Ukrainian opposition divided over the new constitution

The parliamentary meeting of a working group to devise a new Constitution, scheduled for 10 February, was cancelled, because Batkivshchyna and UDAR put forward competing projects. The first plan repeated most of the solutions from the Constitution of 2004, leading to a weak executive position for parliament; the second gives a strong position to the government and retains a large scope of authority (though narrower than now) for the president. Both projects were criticised by one of the leaders of the Maidan, Yuri Lutsenko, who demanded the immediate restoration of the 2004 Constitution. Under pressure from the Maidan, the leaders of both parties stated that this idea remained an option.



  • The opposition’s formal submission of projects to reform the Constitution would mean abandoning the call to restore the 2004 Constitution in an extraordinary way. Since the amendment of the Constitution can only be finalised within the normal timetable in the autumn, this would also mean consent to holding the presidential elections in 2015. That could open the way for a political compromise between the leadership of the opposition and the President, but also a deepened conflict between the opposition and the leadership of the Maidan, which is now an independent political factor.
  • The project proposed by Batkivshchyna abolishes the prohibition on people with criminal records from standing as a candidate for parliament, while retaining the requirement for ten years’ residence in Ukraine for presidential candidates; UDAR’s position is the reverse. Batkivshchyna does not want Vitaly Klitschko to participate in the presidential election; nor does UDAR want Yulia Tymoshenko to return to politics. The disclosure of these disagreements between the two parties undermines the prospects for their cooperation, and opens up new possibilities for the President or foreign actors to play them off against each other.

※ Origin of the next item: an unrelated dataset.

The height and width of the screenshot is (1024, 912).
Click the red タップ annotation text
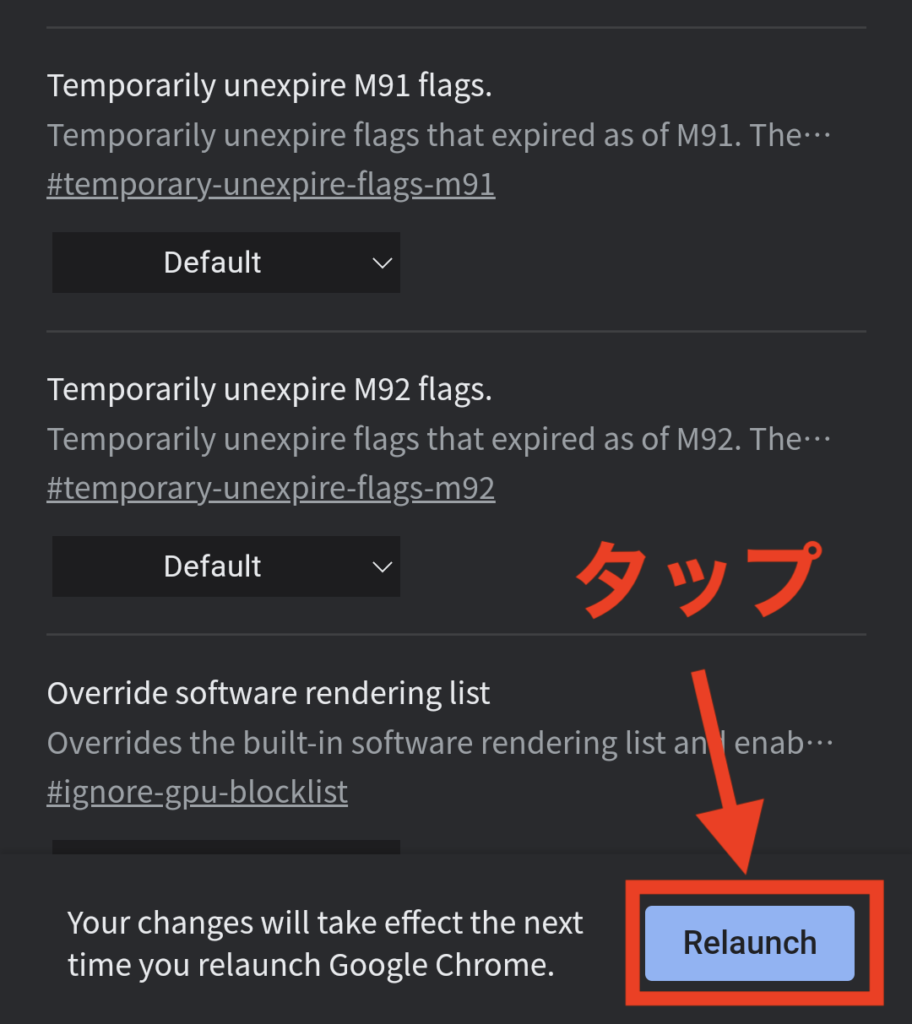click(x=699, y=579)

  • The Party of Regions does not intend to submit its own draft amendments to the Constitution, and has instead called for the presentation of a draft revision to the Venice Commission, which, given the pace of its work, would prevent the adoption of a new basic law before the presidential elections. It seems that Yanukovych’s circle and the Party of Regions’ leadership is convinced that time is working in their favour; the protests will expire over time, and a weakened opposition will have to make concessions.
  • Both the ruling camp and the parliamentary opposition seem to disregard the fact that the current truce in Kyiv has been negotiated between the representation of the Maidan and the institutions of force without their participation; nor is the latter willing to consider the political demands which are being made increasingly clearly by the Maidan’s leaders. They are also ignoring the branches of the Maidan Self-Defence which have recently been organised outside Kyiv. Meanwhile, any real political compromise must include the dissolution of the armed Self-Defence camp at the centre of the Maidan; and this cannot be achieved without the participation of representatives of the Maidan in the negotiations. From the statements made by the Ukrainian politicians, it appears that allowing the Maidan leaders into negotiations is acceptable for the Party of Regions, while the opposition parties, seeing a threat to their position in these leaders, are adamantly opposed.